◆ What you need to do ◆
Return exactly the lines below, starting with the one that has "Enable the Spiral" and going on through the one that has "Task: Disable the AV Virus Log toggle".

▽

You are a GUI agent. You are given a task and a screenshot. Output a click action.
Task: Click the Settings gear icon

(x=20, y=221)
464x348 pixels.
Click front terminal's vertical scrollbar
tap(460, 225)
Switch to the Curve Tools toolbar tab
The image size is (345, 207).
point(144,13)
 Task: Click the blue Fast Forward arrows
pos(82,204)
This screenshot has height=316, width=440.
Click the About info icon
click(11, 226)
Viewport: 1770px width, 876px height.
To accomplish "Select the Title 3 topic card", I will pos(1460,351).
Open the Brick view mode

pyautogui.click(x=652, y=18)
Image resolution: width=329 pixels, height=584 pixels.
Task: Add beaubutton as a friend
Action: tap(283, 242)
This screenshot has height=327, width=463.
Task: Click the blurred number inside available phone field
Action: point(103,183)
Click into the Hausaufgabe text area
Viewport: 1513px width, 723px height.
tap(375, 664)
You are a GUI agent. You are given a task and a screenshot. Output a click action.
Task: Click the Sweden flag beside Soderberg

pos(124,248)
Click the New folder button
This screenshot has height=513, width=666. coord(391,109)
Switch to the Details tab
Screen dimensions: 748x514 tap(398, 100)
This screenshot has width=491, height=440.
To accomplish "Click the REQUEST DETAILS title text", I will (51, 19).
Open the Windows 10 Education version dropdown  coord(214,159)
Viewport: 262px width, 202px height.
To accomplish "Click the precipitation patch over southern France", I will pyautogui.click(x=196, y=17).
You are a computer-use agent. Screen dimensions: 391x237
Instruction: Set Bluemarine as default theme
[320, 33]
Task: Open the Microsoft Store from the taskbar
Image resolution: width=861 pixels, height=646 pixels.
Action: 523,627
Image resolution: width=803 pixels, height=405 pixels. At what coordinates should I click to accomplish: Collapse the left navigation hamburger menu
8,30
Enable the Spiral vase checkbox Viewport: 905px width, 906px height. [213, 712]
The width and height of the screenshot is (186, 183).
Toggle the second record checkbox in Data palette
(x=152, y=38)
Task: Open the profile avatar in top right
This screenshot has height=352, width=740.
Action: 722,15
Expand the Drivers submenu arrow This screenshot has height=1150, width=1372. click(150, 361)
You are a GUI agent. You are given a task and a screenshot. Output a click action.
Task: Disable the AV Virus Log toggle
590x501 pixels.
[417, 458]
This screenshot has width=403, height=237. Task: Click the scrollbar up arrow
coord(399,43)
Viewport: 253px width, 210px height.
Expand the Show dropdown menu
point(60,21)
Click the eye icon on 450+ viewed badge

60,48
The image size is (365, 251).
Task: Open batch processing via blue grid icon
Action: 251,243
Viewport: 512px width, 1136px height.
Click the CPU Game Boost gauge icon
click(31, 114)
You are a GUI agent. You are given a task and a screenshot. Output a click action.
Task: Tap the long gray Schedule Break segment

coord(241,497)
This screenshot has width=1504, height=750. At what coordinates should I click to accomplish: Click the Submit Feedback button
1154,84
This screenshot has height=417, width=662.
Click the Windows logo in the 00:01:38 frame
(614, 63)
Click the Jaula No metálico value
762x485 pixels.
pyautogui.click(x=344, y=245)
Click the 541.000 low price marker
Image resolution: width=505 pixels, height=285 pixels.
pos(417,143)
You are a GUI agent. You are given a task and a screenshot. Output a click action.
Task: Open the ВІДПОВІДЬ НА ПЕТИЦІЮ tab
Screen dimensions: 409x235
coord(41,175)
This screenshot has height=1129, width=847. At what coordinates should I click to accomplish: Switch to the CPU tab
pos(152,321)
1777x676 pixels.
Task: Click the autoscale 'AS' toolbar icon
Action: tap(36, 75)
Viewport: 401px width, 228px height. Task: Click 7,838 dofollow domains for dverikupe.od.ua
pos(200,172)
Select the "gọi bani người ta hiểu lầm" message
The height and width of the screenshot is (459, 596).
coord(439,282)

△

◆ Problem solution ◆
Enable the Spiral vase checkbox Viewport: 905px width, 906px height. [213, 712]
The width and height of the screenshot is (186, 183).
Toggle the second record checkbox in Data palette
(x=152, y=38)
Task: Open the profile avatar in top right
This screenshot has height=352, width=740.
Action: 722,15
Expand the Drivers submenu arrow This screenshot has height=1150, width=1372. click(150, 361)
You are a GUI agent. You are given a task and a screenshot. Output a click action.
Task: Disable the AV Virus Log toggle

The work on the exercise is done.